Oui, mais je ne peux malheureusement rien dire avant le mois d’octobre. J’ai récemment posé pour Roger Vivier avec mes filles, Nine et Violette d’Urso. Là aussi, c’était comme une évidence pour mes filles qui ont grandi avec la marque que j’ai rejointe en 2004. Ça fait partie de leur enfance : elles connaissent l’histoire de la maison, elles passaient leur temps dans mon bureau. Aujourd’hui, elles ne travaillent pas dans la mode (Nine est comédienne et Violette auteure et étudiante), mais elles ont un sens du style incroyable.
« Le meilleur moyen de plaire aux autres, c’est de se faire plaisir »
En plus, vous dessinez des collections pour la griffe Ines de la Fressange Paris et vous enchaînez les collaborations ?
On vient de sortir une collection avec Dim.

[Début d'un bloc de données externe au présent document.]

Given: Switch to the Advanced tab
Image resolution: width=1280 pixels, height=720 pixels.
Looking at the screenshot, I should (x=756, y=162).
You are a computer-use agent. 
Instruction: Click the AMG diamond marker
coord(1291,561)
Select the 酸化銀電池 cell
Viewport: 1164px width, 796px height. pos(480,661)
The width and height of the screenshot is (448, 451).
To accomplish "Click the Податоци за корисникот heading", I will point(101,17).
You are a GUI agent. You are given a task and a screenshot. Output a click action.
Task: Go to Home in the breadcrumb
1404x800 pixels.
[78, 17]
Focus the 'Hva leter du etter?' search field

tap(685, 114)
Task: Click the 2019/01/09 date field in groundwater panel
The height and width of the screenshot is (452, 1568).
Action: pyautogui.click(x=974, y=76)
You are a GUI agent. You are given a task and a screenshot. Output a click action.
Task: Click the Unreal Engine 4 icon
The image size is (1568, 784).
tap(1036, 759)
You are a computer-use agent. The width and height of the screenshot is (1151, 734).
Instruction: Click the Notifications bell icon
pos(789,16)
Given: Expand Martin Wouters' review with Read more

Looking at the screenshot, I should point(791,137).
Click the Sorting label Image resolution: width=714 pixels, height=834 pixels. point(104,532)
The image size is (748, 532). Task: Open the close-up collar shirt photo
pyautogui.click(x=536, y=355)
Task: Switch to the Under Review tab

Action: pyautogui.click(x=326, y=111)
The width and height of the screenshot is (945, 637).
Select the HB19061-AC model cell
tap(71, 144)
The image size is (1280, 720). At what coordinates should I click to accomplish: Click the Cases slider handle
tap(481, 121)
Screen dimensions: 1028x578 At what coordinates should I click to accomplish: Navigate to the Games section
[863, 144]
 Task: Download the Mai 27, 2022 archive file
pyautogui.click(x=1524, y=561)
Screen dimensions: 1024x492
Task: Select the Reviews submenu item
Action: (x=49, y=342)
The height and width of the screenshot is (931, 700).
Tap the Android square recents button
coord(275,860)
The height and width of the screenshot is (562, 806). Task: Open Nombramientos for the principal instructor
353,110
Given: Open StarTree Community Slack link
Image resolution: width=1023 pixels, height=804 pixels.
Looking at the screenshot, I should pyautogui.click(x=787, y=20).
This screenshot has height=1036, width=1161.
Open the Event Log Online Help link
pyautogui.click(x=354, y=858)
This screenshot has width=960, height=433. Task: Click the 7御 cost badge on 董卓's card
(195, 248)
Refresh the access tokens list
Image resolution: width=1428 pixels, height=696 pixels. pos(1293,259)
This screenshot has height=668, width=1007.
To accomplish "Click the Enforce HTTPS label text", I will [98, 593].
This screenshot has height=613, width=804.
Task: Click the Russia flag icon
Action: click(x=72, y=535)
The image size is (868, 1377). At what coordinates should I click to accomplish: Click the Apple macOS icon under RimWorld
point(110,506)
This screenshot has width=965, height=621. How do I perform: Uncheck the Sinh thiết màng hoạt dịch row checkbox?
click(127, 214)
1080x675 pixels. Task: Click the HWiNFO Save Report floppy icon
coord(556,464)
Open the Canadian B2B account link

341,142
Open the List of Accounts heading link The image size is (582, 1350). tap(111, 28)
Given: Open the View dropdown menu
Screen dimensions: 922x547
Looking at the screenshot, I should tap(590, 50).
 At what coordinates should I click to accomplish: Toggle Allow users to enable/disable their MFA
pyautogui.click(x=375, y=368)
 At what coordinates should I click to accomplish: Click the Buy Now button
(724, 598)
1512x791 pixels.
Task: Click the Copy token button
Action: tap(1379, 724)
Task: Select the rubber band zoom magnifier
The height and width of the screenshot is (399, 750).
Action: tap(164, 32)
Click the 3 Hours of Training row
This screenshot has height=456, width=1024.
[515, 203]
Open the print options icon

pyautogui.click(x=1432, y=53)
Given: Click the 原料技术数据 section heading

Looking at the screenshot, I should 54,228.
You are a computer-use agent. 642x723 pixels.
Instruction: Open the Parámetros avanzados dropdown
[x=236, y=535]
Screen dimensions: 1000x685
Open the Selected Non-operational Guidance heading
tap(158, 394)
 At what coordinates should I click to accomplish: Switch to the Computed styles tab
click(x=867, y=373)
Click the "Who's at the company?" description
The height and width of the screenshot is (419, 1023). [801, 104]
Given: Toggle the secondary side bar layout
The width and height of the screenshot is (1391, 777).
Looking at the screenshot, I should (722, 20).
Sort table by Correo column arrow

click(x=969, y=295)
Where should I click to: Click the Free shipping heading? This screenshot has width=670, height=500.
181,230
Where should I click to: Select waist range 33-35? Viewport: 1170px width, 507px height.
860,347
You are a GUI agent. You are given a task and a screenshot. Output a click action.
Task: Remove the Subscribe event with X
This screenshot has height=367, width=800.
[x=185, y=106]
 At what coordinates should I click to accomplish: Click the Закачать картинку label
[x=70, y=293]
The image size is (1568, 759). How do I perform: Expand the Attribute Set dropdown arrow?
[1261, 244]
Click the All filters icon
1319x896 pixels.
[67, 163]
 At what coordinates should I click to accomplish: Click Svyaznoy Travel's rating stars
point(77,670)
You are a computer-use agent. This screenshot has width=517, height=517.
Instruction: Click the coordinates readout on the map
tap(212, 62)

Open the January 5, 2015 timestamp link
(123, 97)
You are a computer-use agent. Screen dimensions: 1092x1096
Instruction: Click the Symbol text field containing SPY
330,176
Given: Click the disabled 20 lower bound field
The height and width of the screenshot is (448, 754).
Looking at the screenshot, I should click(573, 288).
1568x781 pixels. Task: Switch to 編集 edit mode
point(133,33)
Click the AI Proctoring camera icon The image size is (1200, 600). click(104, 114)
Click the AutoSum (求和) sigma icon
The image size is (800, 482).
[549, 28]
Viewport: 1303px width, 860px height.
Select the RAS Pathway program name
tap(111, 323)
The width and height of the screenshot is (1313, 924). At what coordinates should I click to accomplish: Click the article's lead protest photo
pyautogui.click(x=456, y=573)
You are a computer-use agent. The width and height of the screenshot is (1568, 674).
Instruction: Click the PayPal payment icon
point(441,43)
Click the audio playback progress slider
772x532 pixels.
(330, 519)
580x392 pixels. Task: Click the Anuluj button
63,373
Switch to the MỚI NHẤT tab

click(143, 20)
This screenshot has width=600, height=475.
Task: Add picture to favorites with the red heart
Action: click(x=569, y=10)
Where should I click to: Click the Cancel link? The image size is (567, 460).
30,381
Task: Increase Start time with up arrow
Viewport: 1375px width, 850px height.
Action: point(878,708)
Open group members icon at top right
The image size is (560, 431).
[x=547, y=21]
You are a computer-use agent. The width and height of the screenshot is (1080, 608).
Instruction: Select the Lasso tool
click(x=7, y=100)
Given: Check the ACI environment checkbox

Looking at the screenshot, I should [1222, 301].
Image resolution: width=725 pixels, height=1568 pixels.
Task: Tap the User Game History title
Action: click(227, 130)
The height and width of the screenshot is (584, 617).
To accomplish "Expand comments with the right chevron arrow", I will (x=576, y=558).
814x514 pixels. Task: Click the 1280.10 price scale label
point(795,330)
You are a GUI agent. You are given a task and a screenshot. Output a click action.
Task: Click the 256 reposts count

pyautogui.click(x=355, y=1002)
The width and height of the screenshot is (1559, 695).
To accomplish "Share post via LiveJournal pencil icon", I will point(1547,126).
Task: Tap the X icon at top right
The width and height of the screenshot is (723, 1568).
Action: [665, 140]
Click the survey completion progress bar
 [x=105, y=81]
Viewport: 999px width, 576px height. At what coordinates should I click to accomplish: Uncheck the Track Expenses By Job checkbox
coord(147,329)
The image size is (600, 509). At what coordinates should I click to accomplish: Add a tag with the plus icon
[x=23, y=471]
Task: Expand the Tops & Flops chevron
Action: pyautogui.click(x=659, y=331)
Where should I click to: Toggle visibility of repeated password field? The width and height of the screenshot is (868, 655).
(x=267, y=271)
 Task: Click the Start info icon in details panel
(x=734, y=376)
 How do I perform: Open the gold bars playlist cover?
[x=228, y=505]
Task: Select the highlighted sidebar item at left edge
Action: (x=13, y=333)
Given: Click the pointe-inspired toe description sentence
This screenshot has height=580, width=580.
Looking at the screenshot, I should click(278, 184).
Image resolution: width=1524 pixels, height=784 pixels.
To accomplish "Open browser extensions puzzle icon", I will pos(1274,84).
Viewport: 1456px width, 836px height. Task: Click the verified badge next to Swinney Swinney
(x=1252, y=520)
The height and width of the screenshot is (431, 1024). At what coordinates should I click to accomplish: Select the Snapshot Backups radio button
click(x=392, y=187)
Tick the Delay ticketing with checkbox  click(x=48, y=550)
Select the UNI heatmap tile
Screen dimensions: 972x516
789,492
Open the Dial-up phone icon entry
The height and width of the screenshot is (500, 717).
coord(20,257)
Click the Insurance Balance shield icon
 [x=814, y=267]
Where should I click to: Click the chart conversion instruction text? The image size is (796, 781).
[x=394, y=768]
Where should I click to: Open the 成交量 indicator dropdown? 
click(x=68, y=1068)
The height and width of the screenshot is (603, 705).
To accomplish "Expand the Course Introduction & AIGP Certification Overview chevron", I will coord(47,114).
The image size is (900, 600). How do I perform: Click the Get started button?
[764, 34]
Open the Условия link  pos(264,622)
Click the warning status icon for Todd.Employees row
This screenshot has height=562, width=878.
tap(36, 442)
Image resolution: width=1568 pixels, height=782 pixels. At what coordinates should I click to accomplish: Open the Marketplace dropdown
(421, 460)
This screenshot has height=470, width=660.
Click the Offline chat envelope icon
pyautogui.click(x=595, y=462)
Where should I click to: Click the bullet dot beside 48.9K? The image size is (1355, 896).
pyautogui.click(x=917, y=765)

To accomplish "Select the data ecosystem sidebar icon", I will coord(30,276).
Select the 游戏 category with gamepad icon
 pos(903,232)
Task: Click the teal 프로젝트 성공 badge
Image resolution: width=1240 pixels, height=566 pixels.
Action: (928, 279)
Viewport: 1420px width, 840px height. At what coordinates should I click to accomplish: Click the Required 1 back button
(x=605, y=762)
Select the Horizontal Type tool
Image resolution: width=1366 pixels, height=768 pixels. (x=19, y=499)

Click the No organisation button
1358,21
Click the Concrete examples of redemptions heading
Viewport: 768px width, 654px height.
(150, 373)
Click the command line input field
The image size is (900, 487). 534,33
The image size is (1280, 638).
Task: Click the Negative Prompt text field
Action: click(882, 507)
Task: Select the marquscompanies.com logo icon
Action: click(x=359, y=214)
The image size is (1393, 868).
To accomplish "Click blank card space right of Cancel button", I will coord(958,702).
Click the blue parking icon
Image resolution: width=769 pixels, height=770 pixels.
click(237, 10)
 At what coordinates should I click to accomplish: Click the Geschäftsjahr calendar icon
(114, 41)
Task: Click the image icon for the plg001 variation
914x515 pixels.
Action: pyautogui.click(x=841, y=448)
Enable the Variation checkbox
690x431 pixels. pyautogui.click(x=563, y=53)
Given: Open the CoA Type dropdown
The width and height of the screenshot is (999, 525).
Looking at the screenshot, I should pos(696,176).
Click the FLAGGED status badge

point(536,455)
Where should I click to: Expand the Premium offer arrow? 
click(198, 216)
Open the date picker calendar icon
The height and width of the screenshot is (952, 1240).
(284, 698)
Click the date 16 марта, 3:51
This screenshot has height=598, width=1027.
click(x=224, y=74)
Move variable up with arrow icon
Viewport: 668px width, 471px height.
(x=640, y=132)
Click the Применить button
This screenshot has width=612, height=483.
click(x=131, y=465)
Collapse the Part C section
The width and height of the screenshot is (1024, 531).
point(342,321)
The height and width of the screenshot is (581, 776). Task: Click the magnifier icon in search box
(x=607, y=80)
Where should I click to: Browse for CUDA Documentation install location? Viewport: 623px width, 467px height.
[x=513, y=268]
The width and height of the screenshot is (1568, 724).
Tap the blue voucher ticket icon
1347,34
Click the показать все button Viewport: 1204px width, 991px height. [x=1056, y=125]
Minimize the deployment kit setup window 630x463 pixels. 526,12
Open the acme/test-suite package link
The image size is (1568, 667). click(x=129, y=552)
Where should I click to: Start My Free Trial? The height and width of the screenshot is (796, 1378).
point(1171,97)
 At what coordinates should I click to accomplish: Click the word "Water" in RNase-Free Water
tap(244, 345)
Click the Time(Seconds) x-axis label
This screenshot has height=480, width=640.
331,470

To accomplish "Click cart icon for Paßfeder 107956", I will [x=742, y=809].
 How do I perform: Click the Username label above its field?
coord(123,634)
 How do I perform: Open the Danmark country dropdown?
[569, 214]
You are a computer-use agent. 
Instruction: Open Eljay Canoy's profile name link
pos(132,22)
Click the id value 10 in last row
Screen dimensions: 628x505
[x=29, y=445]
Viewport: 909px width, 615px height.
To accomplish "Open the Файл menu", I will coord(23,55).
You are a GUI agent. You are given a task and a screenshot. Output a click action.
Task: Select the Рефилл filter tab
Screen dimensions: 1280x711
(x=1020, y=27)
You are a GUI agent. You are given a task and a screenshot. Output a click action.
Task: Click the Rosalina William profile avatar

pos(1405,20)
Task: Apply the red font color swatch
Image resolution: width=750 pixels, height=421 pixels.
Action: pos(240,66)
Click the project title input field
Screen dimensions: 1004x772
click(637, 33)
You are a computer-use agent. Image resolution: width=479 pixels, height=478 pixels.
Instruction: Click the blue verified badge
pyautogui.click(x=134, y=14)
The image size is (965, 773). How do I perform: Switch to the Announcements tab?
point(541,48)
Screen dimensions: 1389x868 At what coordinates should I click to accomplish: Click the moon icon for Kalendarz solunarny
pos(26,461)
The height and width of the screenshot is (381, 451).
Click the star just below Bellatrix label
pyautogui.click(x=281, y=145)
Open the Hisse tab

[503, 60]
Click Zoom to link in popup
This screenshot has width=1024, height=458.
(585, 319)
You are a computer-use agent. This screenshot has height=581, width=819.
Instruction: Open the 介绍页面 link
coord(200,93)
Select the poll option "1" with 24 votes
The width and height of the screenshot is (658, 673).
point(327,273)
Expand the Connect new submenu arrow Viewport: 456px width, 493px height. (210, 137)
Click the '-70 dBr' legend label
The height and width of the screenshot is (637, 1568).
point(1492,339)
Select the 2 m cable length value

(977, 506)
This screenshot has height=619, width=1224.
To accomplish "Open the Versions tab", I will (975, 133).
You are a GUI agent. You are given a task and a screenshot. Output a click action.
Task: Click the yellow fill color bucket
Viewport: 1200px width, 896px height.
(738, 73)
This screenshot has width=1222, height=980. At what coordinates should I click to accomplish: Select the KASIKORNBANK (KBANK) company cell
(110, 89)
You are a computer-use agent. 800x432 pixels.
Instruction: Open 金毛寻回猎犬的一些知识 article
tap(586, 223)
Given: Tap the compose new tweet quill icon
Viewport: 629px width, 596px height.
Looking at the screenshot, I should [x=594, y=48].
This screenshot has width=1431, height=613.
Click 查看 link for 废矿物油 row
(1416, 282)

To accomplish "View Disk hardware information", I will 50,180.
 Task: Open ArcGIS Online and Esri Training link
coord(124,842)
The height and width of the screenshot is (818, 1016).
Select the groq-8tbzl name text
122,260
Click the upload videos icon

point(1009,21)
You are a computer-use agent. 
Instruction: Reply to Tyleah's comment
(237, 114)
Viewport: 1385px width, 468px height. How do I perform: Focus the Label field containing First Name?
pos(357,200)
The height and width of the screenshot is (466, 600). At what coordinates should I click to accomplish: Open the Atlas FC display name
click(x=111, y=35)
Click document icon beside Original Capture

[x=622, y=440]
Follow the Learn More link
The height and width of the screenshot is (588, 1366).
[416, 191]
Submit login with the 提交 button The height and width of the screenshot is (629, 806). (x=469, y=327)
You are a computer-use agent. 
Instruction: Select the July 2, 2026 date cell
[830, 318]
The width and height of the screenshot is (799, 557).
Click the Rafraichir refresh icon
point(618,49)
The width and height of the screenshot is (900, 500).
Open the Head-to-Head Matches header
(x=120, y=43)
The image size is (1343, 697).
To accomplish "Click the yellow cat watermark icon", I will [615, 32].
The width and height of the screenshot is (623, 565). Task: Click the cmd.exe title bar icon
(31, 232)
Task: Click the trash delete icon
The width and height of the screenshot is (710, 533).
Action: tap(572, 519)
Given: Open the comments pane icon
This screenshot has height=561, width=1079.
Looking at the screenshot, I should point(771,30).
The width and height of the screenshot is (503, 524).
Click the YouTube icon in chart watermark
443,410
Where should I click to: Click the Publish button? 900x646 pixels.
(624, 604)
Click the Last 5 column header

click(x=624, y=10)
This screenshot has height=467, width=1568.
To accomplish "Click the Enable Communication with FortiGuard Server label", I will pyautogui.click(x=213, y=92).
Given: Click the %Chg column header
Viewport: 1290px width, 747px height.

Là aussi c’était sincère et évident. Ce sont les collants et sous-vêtements de mon adolescence. Et depuis que j’ai arrêté de dessiner pour Uniqlo, je regrette de ne pas m’adresser à un très large public. J’ai dessiné des modèles que je porterai. Le meilleur moyen de plaire aux autres, c’est de se faire plaisir. Vous apprendrez donc que j’aime bien les petites culottes en coton ! Je peux aussi révéler en exclusivité qu’on a collaboré avec Smeg pour une petite ligne d’électroménager qui sortira prochainement. Ça aussi, c’est sincère. Smeg fait partie de ma vie quotidienne, j’adore leur design. J’ai fait tout en bleu, blanc, rouge, trois couleurs pour lesquelles j’ai un fort penchant.
Comment envisagez-vous la mode ?
Je la vois comme un service. Je veux penser aux femmes qui s’habillent à sept heures du matin et qui doivent rester habillées de la même façon toute la journée. Et puis à l’espace que les gens ont pour ranger leurs vêtements, il faut donc pouvoir mélanger les choses et les garder d’une saison à l’autre. Je veux que ce soit joyeux, mais en même temps, raisonnable. Pour ma marque Ines de la Fressange Paris, j’ai créé un pantalon qui s’appelle Charlotte. Cela fait au moins quatre ans qu’il est dans nos collections : on change les couleurs et les matières, mais on le garde parce que les femmes l’adorent.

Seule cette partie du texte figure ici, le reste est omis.